Imagine that the Middle East is the boiling pot. All the different cultures/nationalities/religions are the ingridients. The flames been added and they're all cooked up. Now try and unmake the soup you've made.

You can't unmake soup.

You can't fix the Middle East.

Sittin here talkin about the UN and Jews and all that s**t is such a wank. The problems there have been going on for a thousand years.

The problems will continue to go on for a thousand years.

To even attempt to discuss a solution is so naive. There are that many parties involved it's ridiculous.

Oh Billy, your initial response wasn't aimed at anyone professing to have a solution. Don't rewrite history.

I am sticking with my original thumbs down response soz brah. I don't have a solution, and wasn't claiming to. But am pretty convinced that destroying classrooms provided by international NGOs is a surefire way to pass on and intensify the hatred and sense of injustice felt by the next generation of Palestinian kids.

*RECORDED DATA:*
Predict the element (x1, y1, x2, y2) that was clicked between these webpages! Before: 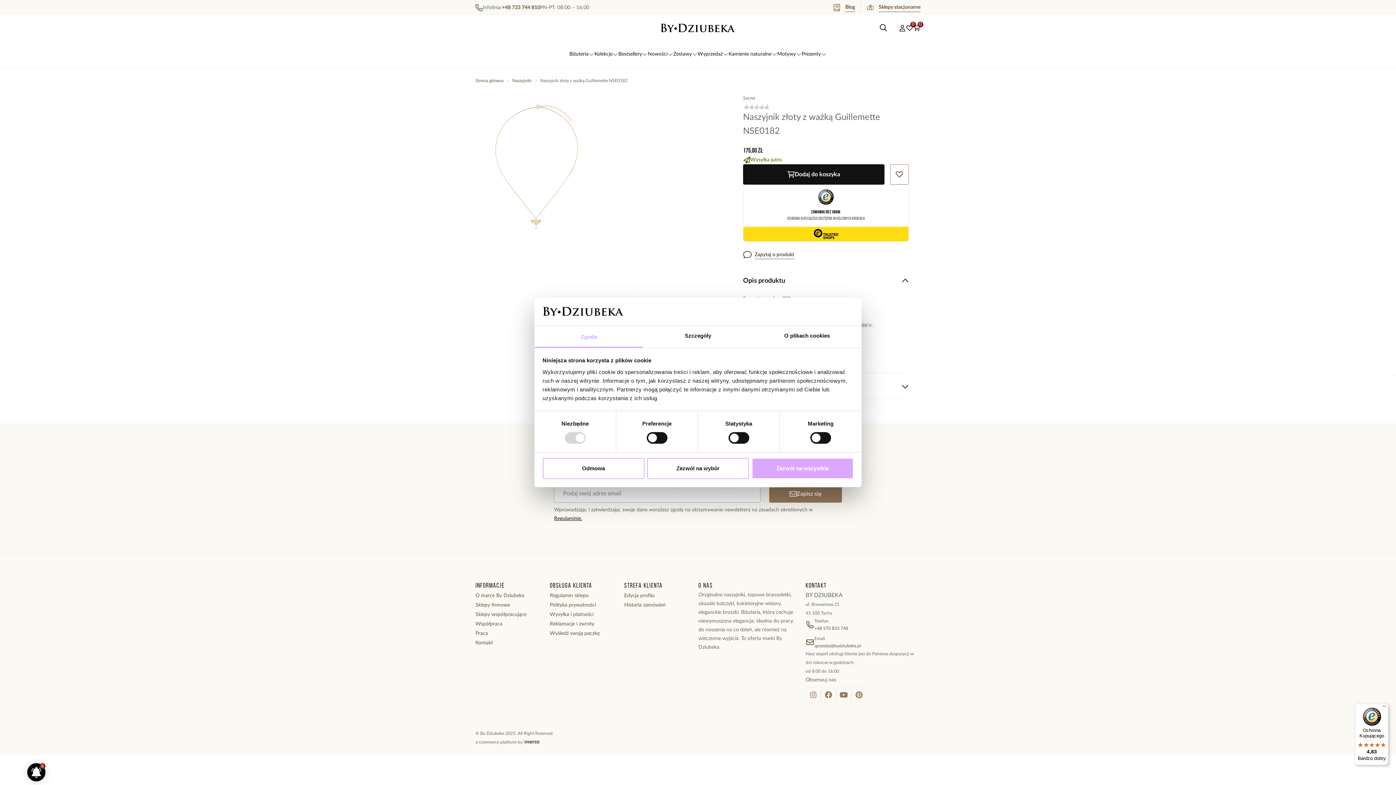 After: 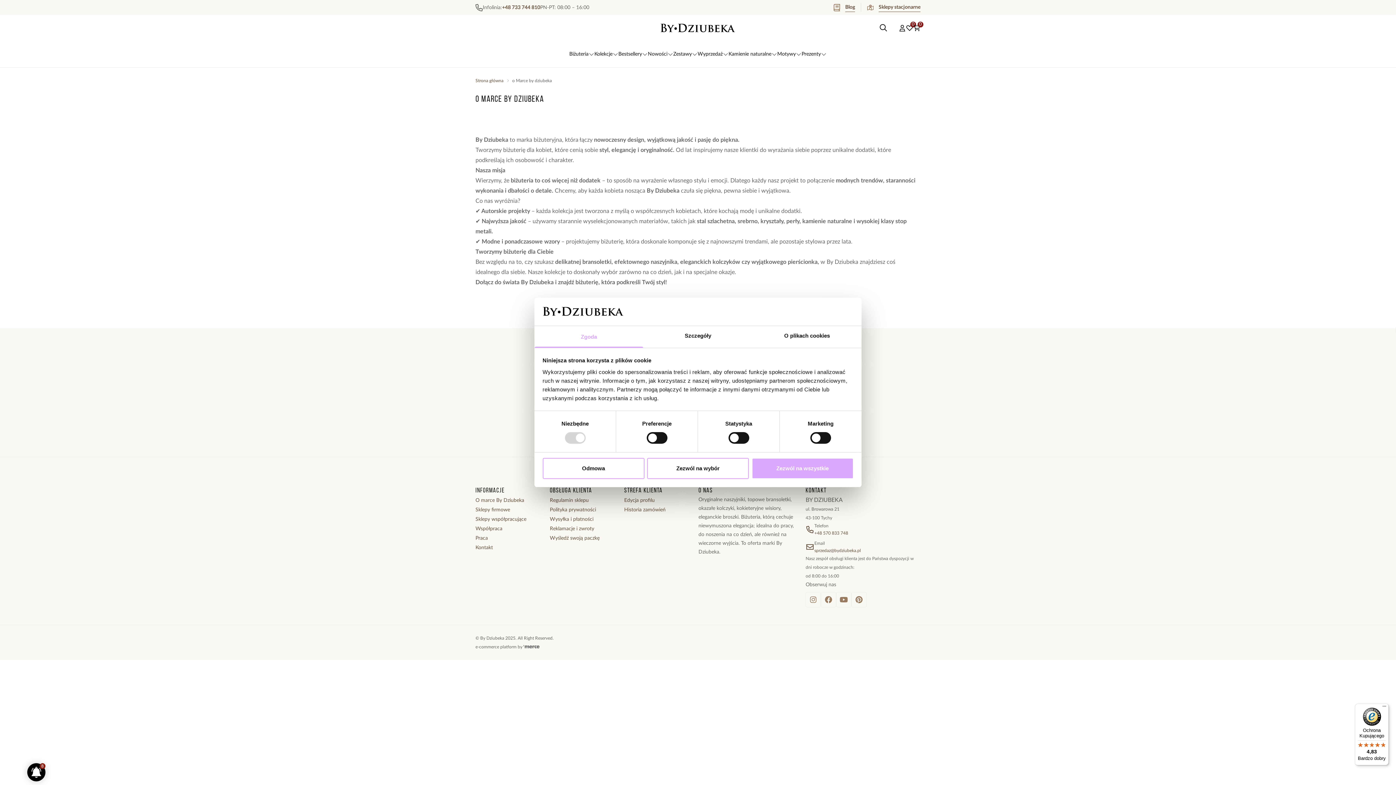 Action: bbox: (475, 593, 524, 598) label: O marce By Dziubeka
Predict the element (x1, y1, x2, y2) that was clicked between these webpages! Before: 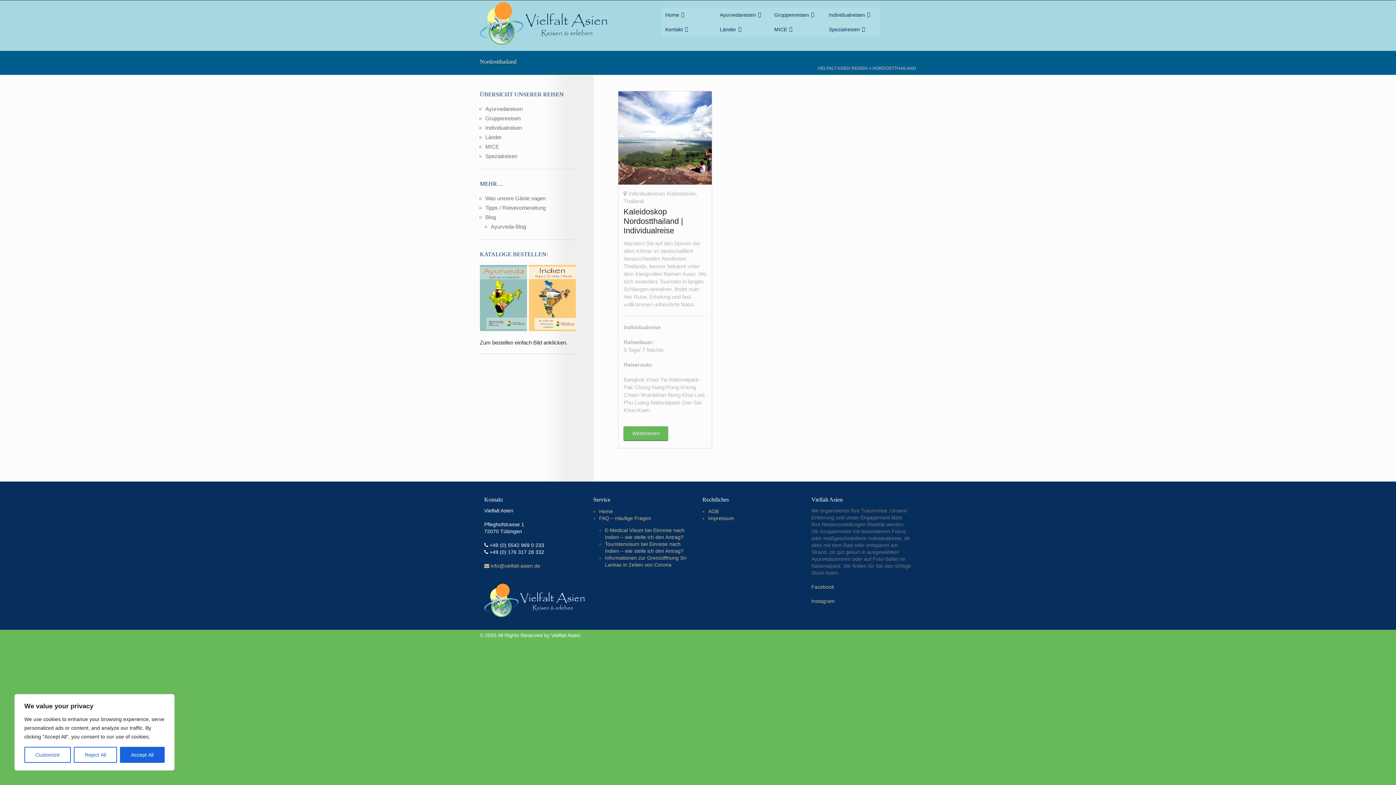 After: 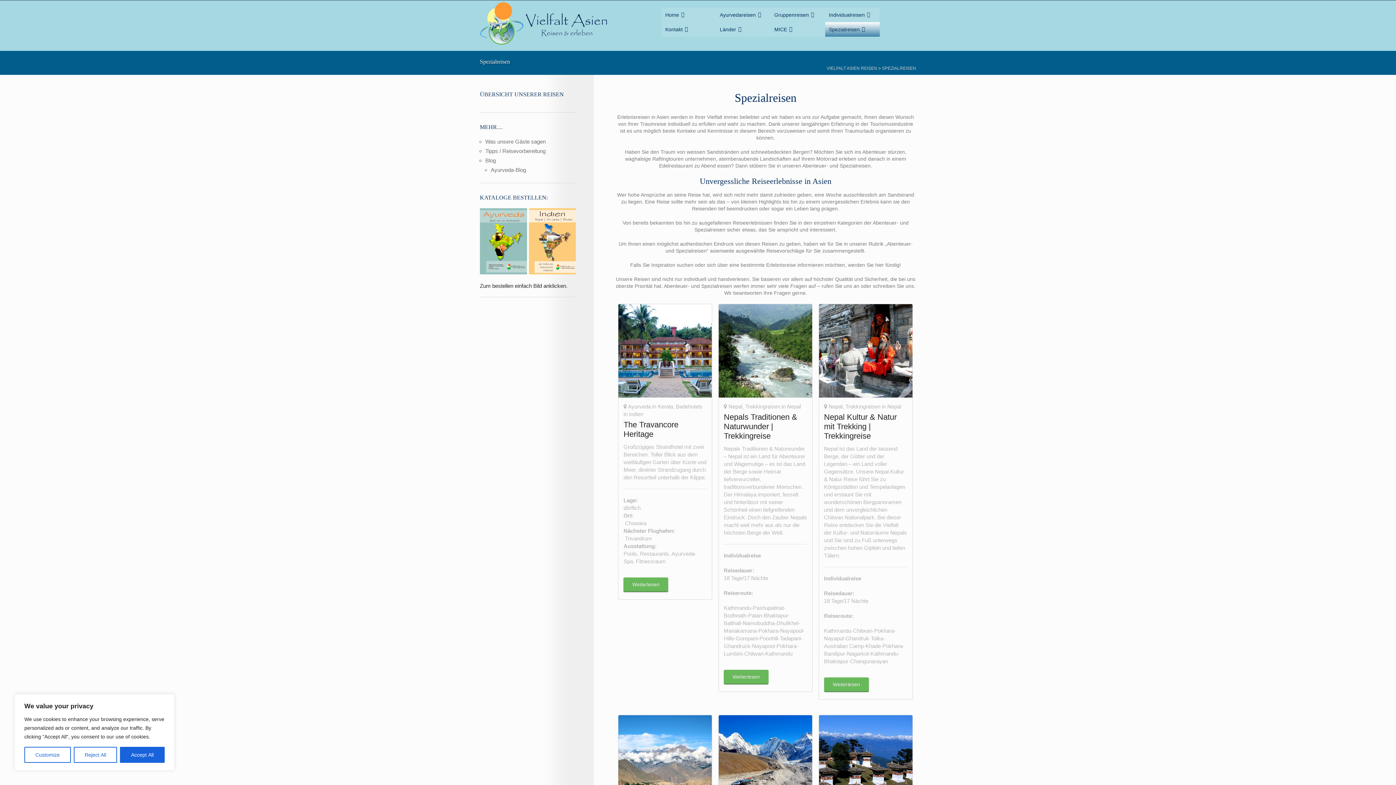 Action: bbox: (485, 153, 517, 159) label: Spezialreisen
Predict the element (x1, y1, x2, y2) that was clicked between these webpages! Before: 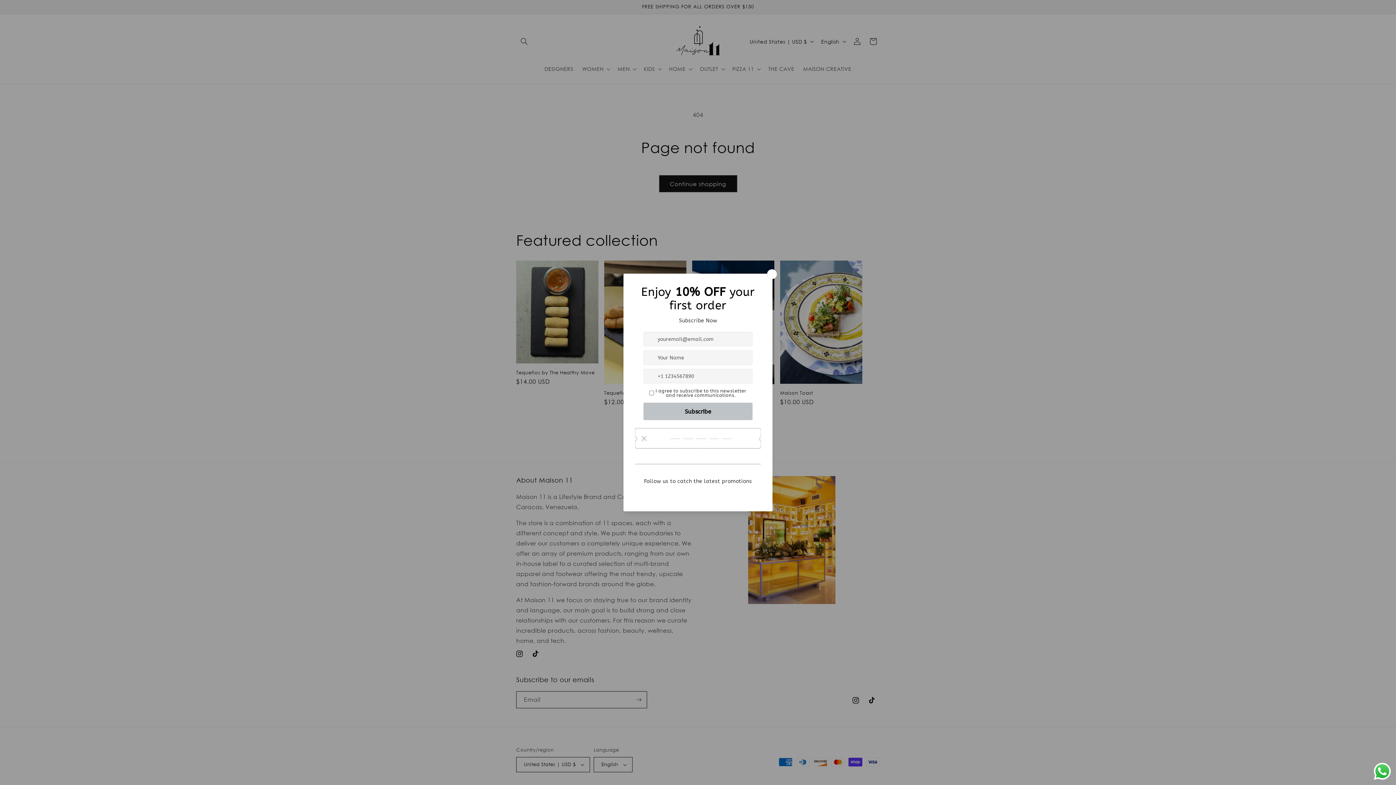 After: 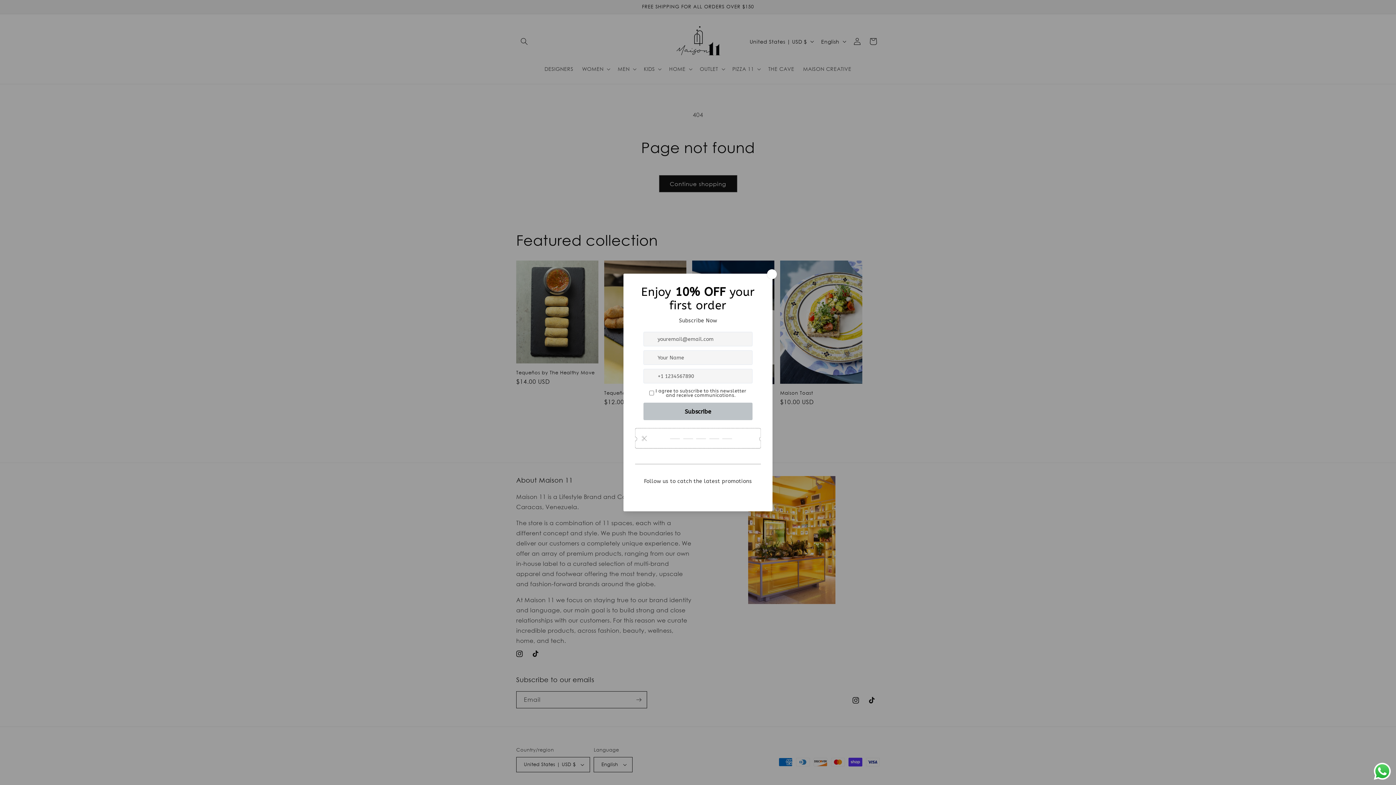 Action: bbox: (1372, 761, 1392, 781) label: Send a message via WhatsApp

*WHAT TO PRODUCE:*
Rewrite the passage on the Middle East from "To even attempt" to "Don't rewrite history.", putting "futile" in place of "naive".

*SOLUTION:*
To even attempt to discuss a solution is so futile. There are that many parties involved it's ridiculous.

Oh Billy, your initial response wasn't aimed at anyone professing to have a solution. Don't rewrite history.